In first approach, SURF or SIFT was used as a feature extraction algorithm, but before extracting features, input face images are transformed using DWT. DWT generates four different subband images namely: approximate, vertical, horizontal and diagonal. Fig. 6 and Fig. 7 shows a 1-scale transformation of input face images using SIFT and SURF. Keypoint detection and description are performed on the output subband images using SIFT and SIFT defined as (DWT-SIFT, DWT-SURF).

Horizontal Subimage

Subimage

Scores
Decision
Fig.6. The block diagram of proposed approach for DWT-SIFT.


Fig.7. The block diagram of proposed approach for DWT-SURF.
All keypoint features that are extracted from SURF will be stored. Then, each corresponding feature of keypoints will be compared using kNN to get a score (that defines the number of matched keypoints). Then, summation of scores are stored. At last decision, will be made based on the highest score, which will define if a subject belongs to a class or not. In 2-scales transformation, after applying 1-scale transformation, DWT was applied as a second scale on approximate subimage, which produces four subband images. Scores of all eight subband images will be fused and decision will be made based on results.
In second approach, SURF or SIFT was used as a feature extraction algorithm, but before extracting features input face images were transformed using GWT. GWT outputs eight different subband images in each scale. Fig. 8 shows 1-scale transformation of input images, and features are extracted from output subband images using SURF or SIFT defined as (DWT-SURF, DWT-SIFT).

Fig.8. The block diagram of proposed approach for GWT-SIFT and GWT-SURF.
All keypoint features that are extracted from SURF or SIFT will be stored. Then, each corresponding feature of keypoints will be compared using kNN to get a score (that defines the number of matched keypoints). Then, summation of scores is stored. At last, decision will be made based on the highest score, which will define if a subject belongs to a class or not.
-
IV. Results
The proposed approach is tested on two different face databases: ORL [18] and PUT [19] face databases. The Olivetti Research Laboratory (ORL) face database is tested to assess our proposed approach in the existence of head poses and variations in time since images were taken between April 1992 and April 1994. There are 40 different subjects (persons), 10 images per subject, a total of 400 face images. For most of the subjects, the face images were recorded at light variance, time variance, face details (glasses / no glasses), face expressions (open / closed eyes, smiling / not smiling) and head poses (rotation and tilting up to 20°). Most of the face images were recorded against a dark regular background. The Poznan University of Technology (PUT) face database is used to test partially controlled illumination conditions over a homogenous background and they have different head pose variations and in some images subjects wear glasses. There are 100 distinct subjects, 10 images per each subject, a total of 1000 face images. For most of the subjects, the images were recorded with different face expressions, illumination and head poses. The database supplies additional information including: rectangles containing face, nose, eyes, and mouth.

Collected data =

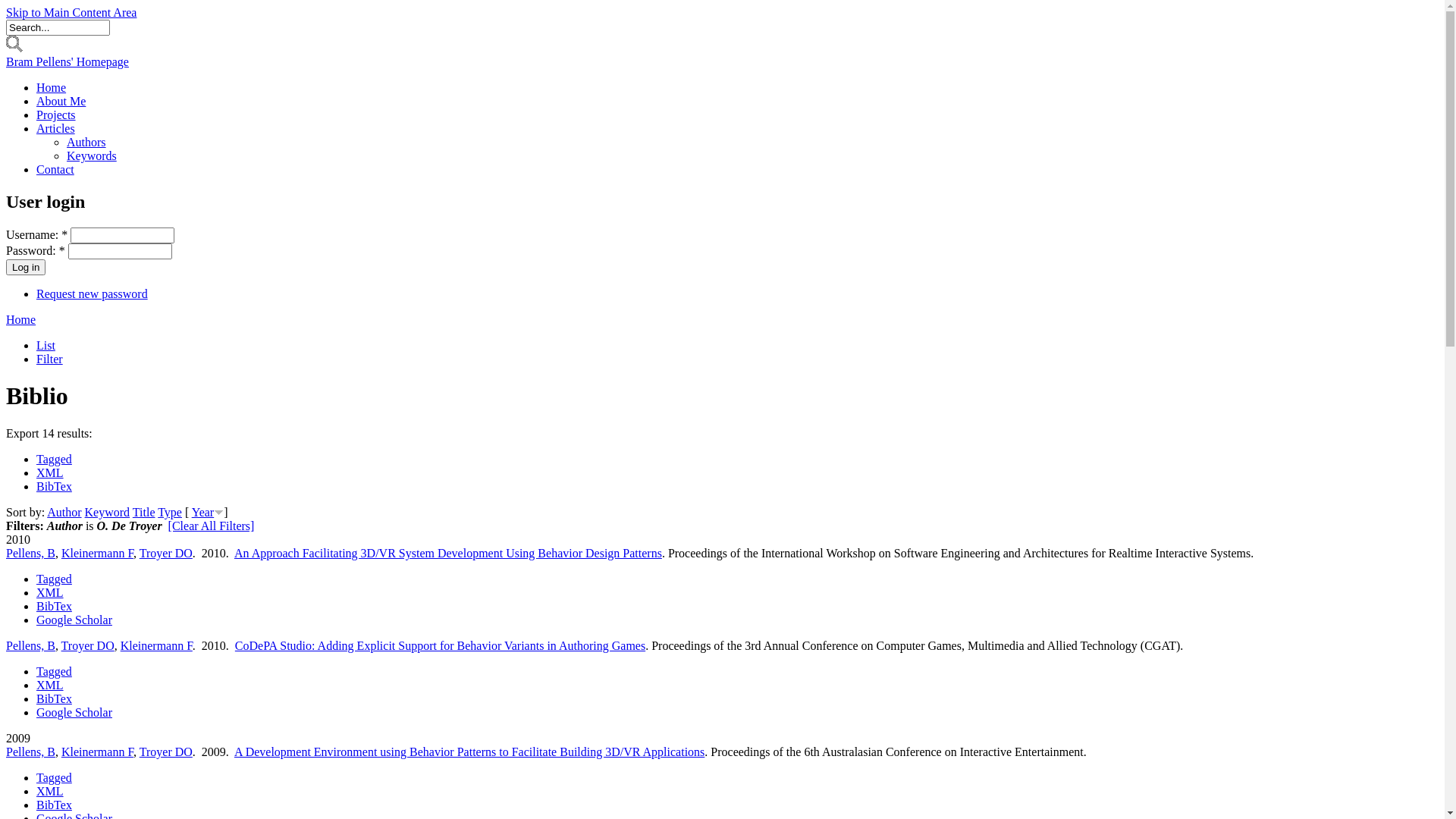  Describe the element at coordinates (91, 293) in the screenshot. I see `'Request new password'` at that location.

Exercises =
1: Answer these questions from the face recognition passage, one line each:
(a) Which four subband images does DWT generate?
(b) How many subband images does GWT output in each scale?
(c) How many face images does the PUT database contain in total?
2: In one to three sentences, explain why the face recognition passage says the ORL database was used for testing.
The lines play no part here; work only from the face recognition passage.

Task solutions =
1:
(a) Approximate, vertical, horizontal and diagonal.
(b) Eight.
(c) 1000 (100 subjects with 10 images each).

2: The ORL database was tested to assess the proposed approach when head poses and variations in time are present. The time variation comes from its images having been taken between April 1992 and April 1994.